> _INSTRUCTIONS TO FOLLOW_: Among the records below, find each line containing the word "hacking" and copy it.

> _GIVEN DATA_:
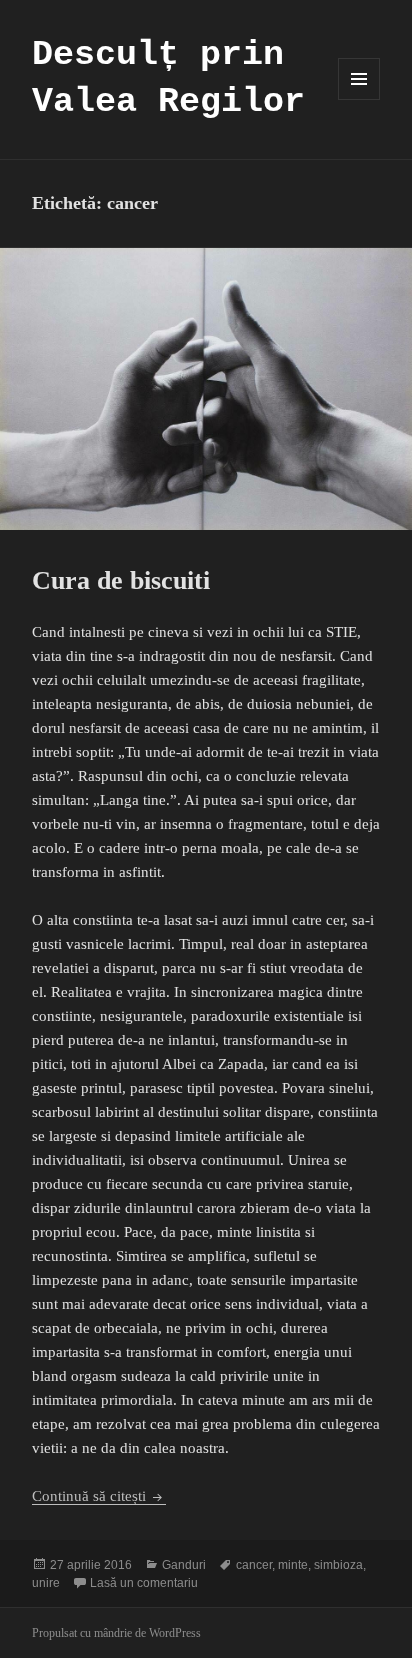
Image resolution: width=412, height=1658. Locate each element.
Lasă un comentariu (144, 1583)
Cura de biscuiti (121, 580)
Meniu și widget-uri (359, 99)
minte (293, 1565)
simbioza (338, 1565)
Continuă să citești (99, 1496)
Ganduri (184, 1565)
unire (46, 1583)
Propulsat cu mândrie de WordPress (116, 1633)
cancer (254, 1565)
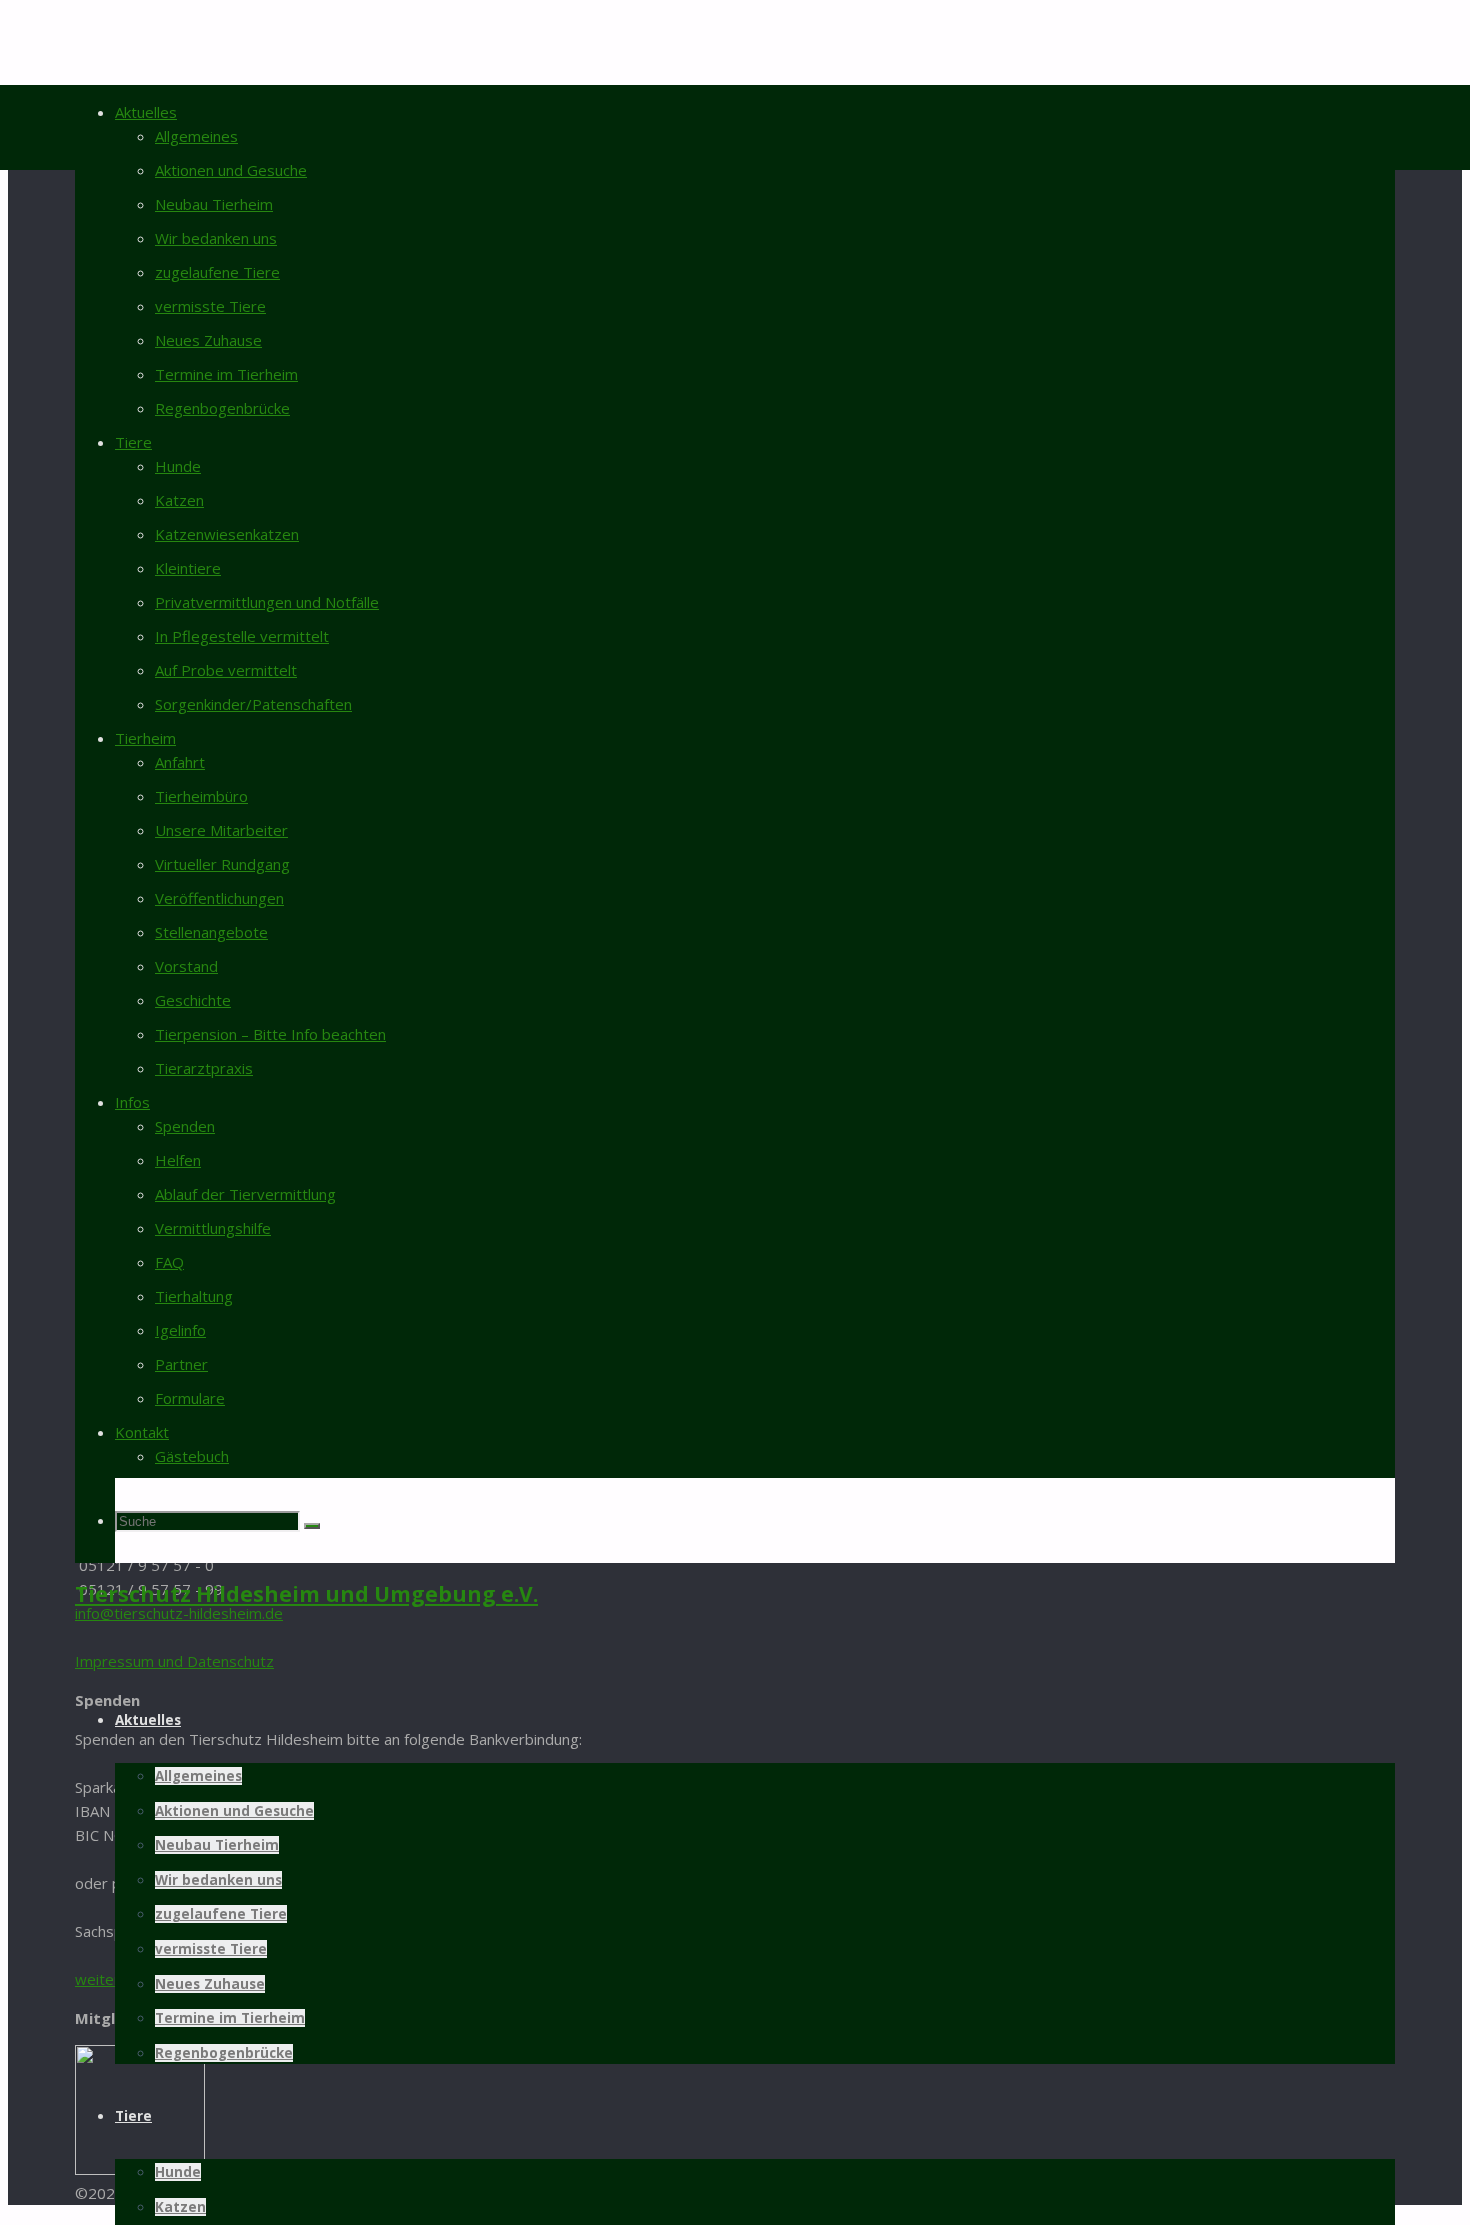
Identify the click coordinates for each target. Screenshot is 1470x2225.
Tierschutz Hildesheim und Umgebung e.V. (306, 1594)
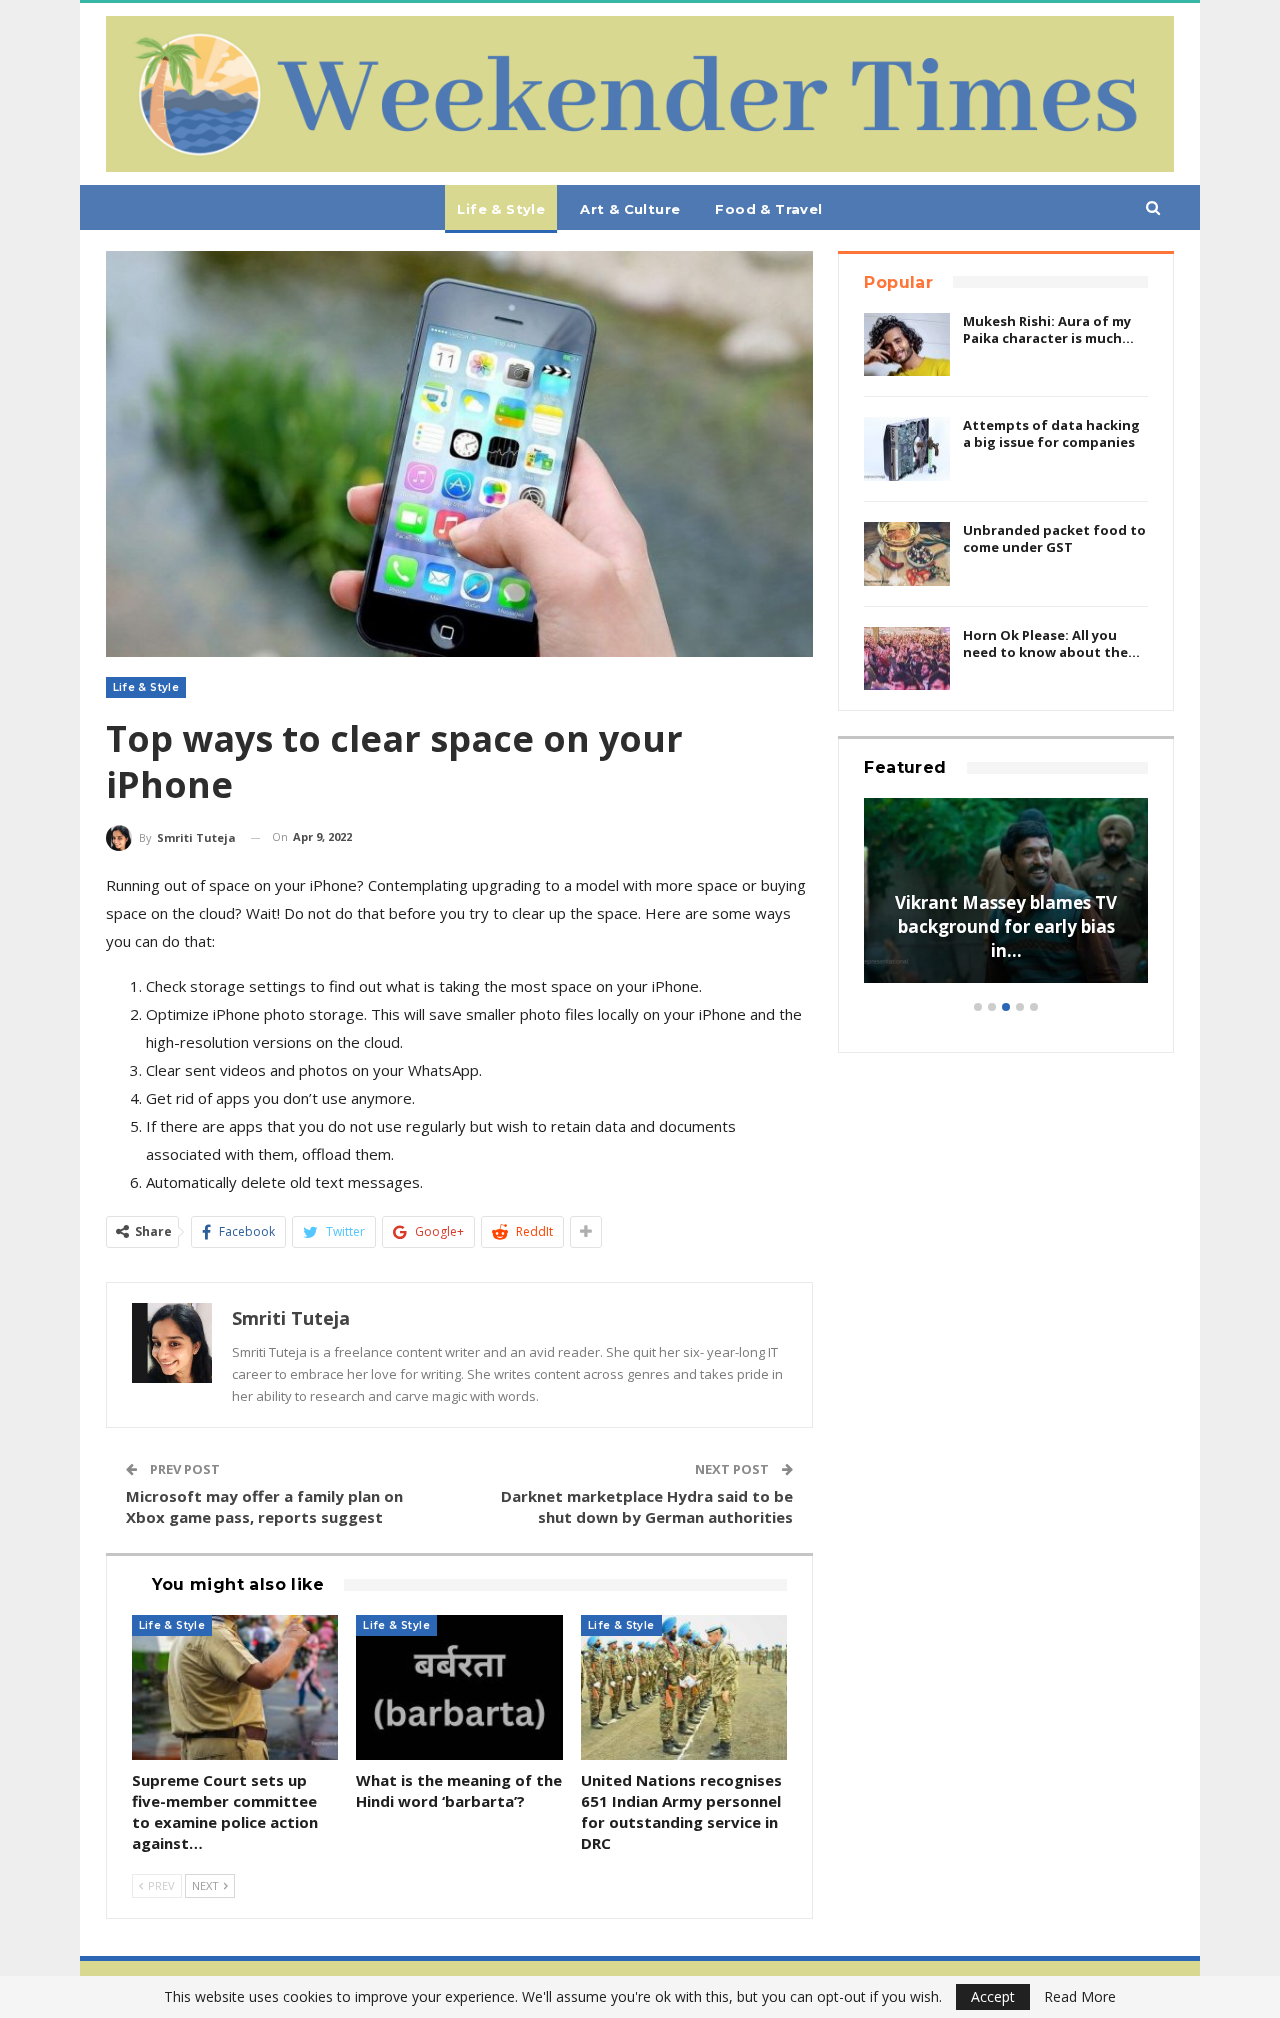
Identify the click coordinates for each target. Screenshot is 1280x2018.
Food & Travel (768, 209)
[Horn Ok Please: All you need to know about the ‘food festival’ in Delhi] (907, 659)
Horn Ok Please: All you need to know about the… (1051, 643)
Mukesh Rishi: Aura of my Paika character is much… (1048, 329)
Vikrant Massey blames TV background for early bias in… (1006, 926)
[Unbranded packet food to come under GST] (907, 554)
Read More (1080, 1997)
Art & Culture (630, 209)
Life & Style (501, 209)
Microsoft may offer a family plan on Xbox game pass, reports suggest (264, 1506)
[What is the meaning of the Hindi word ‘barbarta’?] (459, 1687)
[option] (1006, 900)
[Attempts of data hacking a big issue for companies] (907, 449)
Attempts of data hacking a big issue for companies (1051, 433)
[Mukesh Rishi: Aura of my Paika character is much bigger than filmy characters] (907, 345)
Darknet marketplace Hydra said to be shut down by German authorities (647, 1506)
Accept (993, 1996)
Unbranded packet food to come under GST (1054, 538)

> _SOLUTION_:
[Attempts of data hacking a big issue for companies] (907, 449)
Attempts of data hacking a big issue for companies (1051, 433)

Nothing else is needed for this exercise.